A instrução jesuítica foi um instrumento da catequese e a esta serviu mais que à
cultura brasileira. Não se desenvolveu a instrução pela instrução, nem o ensino como
propósito e modelo de mudança intelectual, ou de elevação social da Colônia, mas o
ensino contemplado pela dominação catequética. Embora abstruso e comprometido, o
modelo docente dos jesuítas implantou uma corrente cultural que alargou o conceito de
prática intelectual no Brasil. (ARAÚJO, 1999, 43). Oliveira (2010) aponta o papel do
catecismo como um dispositivo fundamental no processo de escolarização e como
método do ensino das primeiras letras.
De acordo com Araújo (1999) o século XVII, no Brasil, aparece quase que
desconhecido pelos historiadores, principalmente em relação à circulação de livros e
formação de bibliotecas. Segundo o autor a experiência luso-espanhola também em
nada pareceu ter alterado a situação de entrave à circulação de livros no Brasil. No traço
específico da influência cultural holandesa não registra, no Brasil do século XVII, a
circulação de obras. Araújo (1999) aponta que há ausência de outros documentos
representativos, que estabeleçam respostas conclusivas sobre as tendências de leitura no
século XVII. O autor aponta que deveria haver livros entre os bens coloniais do
Seiscentos brasileiro, no entanto, nenhum historiador de nossa cultura teria arriscado
traduzir com segurança um sentido orgânico da leitura brasileira no século XVII.

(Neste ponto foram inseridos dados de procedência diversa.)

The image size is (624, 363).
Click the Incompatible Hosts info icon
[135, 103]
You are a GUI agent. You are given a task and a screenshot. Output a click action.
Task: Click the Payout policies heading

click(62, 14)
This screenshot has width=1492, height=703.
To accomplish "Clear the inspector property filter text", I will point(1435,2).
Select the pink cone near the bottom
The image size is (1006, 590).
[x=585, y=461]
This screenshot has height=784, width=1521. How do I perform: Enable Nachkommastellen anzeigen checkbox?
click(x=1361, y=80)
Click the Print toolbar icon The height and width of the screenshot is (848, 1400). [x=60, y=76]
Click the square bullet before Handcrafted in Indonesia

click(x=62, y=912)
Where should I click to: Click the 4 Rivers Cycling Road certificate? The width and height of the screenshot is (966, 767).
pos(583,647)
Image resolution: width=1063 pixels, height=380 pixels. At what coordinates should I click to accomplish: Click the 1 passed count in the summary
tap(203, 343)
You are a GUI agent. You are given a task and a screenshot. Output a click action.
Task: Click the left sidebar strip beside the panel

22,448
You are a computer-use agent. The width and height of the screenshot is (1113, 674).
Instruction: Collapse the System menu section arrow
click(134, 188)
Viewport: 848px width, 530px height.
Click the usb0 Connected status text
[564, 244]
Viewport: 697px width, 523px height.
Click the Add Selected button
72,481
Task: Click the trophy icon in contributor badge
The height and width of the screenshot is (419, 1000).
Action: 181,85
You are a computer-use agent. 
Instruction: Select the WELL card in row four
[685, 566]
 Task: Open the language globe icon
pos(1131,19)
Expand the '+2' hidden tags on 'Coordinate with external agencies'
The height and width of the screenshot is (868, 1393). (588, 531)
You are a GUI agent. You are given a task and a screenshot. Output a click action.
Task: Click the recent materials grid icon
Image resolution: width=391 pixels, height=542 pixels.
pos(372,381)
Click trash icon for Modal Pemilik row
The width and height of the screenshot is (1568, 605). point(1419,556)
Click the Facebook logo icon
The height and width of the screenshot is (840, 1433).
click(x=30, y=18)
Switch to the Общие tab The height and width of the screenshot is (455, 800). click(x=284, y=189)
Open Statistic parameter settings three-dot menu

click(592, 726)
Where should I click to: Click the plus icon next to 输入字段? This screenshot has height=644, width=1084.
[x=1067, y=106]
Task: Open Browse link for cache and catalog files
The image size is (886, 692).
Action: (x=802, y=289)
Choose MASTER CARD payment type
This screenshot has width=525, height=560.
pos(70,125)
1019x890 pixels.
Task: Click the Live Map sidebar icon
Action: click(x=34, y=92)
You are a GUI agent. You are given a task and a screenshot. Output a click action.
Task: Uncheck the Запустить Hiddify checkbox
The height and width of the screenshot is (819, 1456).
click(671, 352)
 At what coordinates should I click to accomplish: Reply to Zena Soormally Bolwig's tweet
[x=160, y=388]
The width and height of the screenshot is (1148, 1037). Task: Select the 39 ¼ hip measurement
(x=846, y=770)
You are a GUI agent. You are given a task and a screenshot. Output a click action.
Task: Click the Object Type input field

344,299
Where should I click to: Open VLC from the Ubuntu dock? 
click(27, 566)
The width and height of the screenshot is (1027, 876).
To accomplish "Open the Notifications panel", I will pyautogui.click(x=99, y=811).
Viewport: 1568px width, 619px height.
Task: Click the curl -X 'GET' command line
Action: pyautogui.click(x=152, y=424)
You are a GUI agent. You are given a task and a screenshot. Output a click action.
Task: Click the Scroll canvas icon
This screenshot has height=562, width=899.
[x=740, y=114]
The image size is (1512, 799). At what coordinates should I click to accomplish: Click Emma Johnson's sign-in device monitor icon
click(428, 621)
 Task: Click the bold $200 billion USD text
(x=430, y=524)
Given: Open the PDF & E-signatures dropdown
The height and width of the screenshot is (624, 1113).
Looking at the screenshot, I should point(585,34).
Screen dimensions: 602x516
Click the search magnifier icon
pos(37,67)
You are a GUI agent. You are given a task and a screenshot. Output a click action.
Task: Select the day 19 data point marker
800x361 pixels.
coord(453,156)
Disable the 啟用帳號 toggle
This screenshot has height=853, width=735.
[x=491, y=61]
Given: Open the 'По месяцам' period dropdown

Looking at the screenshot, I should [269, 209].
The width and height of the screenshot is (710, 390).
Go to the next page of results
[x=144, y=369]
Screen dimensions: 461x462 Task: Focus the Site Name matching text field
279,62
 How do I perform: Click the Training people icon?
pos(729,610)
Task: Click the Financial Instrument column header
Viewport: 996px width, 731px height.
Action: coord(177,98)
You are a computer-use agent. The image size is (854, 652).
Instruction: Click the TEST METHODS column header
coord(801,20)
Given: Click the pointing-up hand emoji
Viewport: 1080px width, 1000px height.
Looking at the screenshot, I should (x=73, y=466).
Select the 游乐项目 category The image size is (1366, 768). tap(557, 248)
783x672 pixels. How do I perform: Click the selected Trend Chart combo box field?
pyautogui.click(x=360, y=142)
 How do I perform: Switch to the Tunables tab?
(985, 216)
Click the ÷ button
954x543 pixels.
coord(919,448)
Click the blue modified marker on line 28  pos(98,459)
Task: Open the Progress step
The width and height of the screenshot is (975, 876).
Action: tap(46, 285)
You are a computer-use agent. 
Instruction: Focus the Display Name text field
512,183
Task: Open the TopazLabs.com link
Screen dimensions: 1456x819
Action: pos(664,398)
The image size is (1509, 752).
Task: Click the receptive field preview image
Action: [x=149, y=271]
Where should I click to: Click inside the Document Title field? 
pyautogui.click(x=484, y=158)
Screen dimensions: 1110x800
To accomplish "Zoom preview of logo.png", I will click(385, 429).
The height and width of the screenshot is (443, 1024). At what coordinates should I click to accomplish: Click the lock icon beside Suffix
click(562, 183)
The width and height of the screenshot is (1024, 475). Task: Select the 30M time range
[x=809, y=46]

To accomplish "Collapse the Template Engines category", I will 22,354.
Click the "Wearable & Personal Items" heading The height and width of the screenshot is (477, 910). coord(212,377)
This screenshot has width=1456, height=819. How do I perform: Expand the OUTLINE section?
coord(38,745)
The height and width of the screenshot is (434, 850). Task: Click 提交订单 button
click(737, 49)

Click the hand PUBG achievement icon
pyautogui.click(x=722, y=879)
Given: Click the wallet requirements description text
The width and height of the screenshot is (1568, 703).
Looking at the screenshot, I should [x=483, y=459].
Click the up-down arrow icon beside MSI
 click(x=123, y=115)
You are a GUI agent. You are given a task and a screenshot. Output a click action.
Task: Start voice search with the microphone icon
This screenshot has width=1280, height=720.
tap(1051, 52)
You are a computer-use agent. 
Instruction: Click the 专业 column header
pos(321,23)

Porém, os estudos de Nascimento e Barreto (2007) apontam que em 1640, a
partir do trabalho de brasilianização, com a necessidade de catecismo em língua tupi, foi
organizada e impresso na Holanda o livro Uma instrução simples e breve da palavra de
Deus nas línguas brasiliana, holandesa e portuguesa, o qual foi distribuído no Brasil no
ano seguinte.
As tendências e comportamentos de leitura no Brasil, no século XVIII, “século
das luzes” (OLIVEIRA, 2010), distinguem-se dos do século XVII, em quantidade e
qualidade de títulos e de assuntos, de acordo com Araújo (1999), porque denuncia uma
maior presença e mais franca presença de outros modelos culturais e literários. No
entanto não existe ainda um leitor que se evidencie intelectualmente. Os documentos
desta época indicaram um leitor apenas refletido a partir das áreas diretamente oriundas
de um interesse específico de ampliação de status acadêmico ou profissional. Os livros
permanecem na predominância das obras de devoção, mas já vão aparecendo, em um
número considerável, os clássicos latinos, as gramáticas e dicionários, Ciências naturais
e Filosofia. A Instrução Pública, no interior da reforma pombalina, é assunto que se
afigura como contribuição ao conhecimento de um perfil de leitura no século XVIII.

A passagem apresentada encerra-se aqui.